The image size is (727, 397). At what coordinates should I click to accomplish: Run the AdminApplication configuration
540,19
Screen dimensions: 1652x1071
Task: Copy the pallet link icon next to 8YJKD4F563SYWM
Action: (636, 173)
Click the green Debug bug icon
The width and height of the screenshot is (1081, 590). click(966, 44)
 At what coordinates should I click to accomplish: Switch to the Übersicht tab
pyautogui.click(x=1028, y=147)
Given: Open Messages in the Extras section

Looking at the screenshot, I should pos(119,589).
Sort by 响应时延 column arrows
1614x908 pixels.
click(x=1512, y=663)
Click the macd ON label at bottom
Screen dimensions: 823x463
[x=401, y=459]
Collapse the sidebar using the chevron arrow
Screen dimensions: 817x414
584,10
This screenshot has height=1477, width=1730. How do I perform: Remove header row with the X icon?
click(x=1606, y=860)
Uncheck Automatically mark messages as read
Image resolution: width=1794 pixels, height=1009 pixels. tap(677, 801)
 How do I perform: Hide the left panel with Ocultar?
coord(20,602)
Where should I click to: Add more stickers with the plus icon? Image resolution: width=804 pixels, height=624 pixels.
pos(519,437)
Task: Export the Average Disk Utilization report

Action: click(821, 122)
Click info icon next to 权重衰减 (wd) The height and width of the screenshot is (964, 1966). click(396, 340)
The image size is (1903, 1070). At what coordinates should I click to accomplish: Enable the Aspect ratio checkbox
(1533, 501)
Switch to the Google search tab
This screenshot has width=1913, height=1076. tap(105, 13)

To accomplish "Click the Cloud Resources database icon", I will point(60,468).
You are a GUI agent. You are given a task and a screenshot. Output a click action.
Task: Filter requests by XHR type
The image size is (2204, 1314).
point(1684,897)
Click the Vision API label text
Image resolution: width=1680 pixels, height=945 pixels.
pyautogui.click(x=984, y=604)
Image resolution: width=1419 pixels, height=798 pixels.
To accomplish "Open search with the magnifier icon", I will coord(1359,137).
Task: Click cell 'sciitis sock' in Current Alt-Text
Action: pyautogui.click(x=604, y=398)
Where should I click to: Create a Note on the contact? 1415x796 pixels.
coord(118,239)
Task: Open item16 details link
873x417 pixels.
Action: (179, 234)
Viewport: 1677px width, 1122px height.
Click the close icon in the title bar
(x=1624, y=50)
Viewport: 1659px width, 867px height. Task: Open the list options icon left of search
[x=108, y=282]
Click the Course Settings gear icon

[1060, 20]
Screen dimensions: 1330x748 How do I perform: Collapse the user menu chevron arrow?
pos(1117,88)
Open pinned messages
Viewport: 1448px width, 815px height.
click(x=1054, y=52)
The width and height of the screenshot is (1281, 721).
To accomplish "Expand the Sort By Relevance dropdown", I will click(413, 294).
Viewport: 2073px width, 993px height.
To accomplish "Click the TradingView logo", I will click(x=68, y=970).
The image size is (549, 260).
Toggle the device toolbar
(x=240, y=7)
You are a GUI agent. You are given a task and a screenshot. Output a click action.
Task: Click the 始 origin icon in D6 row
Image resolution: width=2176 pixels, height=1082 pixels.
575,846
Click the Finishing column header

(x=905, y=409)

WHAT YOU NEED TO DO
Reproduce the whole of the material exactly as shown.

ANSWER SPACE
The image size is (727, 397). At what coordinates should I click to accomplish: Run the AdminApplication configuration
540,19
Screen dimensions: 1652x1071
Task: Copy the pallet link icon next to 8YJKD4F563SYWM
Action: (636, 173)
Click the green Debug bug icon
The width and height of the screenshot is (1081, 590). click(966, 44)
 At what coordinates should I click to accomplish: Switch to the Übersicht tab
pyautogui.click(x=1028, y=147)
Given: Open Messages in the Extras section

Looking at the screenshot, I should pos(119,589).
Sort by 响应时延 column arrows
1614x908 pixels.
click(x=1512, y=663)
Click the macd ON label at bottom
Screen dimensions: 823x463
[x=401, y=459]
Collapse the sidebar using the chevron arrow
Screen dimensions: 817x414
584,10
This screenshot has height=1477, width=1730. How do I perform: Remove header row with the X icon?
click(x=1606, y=860)
Uncheck Automatically mark messages as read
Image resolution: width=1794 pixels, height=1009 pixels. tap(677, 801)
 How do I perform: Hide the left panel with Ocultar?
coord(20,602)
Where should I click to: Add more stickers with the plus icon? Image resolution: width=804 pixels, height=624 pixels.
pos(519,437)
Task: Export the Average Disk Utilization report

Action: click(821, 122)
Click info icon next to 权重衰减 (wd) The height and width of the screenshot is (964, 1966). click(396, 340)
The image size is (1903, 1070). At what coordinates should I click to accomplish: Enable the Aspect ratio checkbox
(1533, 501)
Switch to the Google search tab
This screenshot has width=1913, height=1076. tap(105, 13)

To accomplish "Click the Cloud Resources database icon", I will point(60,468).
You are a GUI agent. You are given a task and a screenshot. Output a click action.
Task: Filter requests by XHR type
The image size is (2204, 1314).
point(1684,897)
Click the Vision API label text
Image resolution: width=1680 pixels, height=945 pixels.
pyautogui.click(x=984, y=604)
Image resolution: width=1419 pixels, height=798 pixels.
To accomplish "Open search with the magnifier icon", I will coord(1359,137).
Task: Click cell 'sciitis sock' in Current Alt-Text
Action: pyautogui.click(x=604, y=398)
Where should I click to: Create a Note on the contact? 1415x796 pixels.
coord(118,239)
Task: Open item16 details link
873x417 pixels.
Action: (179, 234)
Viewport: 1677px width, 1122px height.
Click the close icon in the title bar
(x=1624, y=50)
Viewport: 1659px width, 867px height. Task: Open the list options icon left of search
[x=108, y=282]
Click the Course Settings gear icon

[1060, 20]
Screen dimensions: 1330x748 How do I perform: Collapse the user menu chevron arrow?
pos(1117,88)
Open pinned messages
Viewport: 1448px width, 815px height.
click(x=1054, y=52)
The width and height of the screenshot is (1281, 721).
To accomplish "Expand the Sort By Relevance dropdown", I will click(413, 294).
Viewport: 2073px width, 993px height.
To accomplish "Click the TradingView logo", I will click(x=68, y=970).
The image size is (549, 260).
Toggle the device toolbar
(x=240, y=7)
You are a GUI agent. You are given a task and a screenshot. Output a click action.
Task: Click the 始 origin icon in D6 row
Image resolution: width=2176 pixels, height=1082 pixels.
575,846
Click the Finishing column header

(x=905, y=409)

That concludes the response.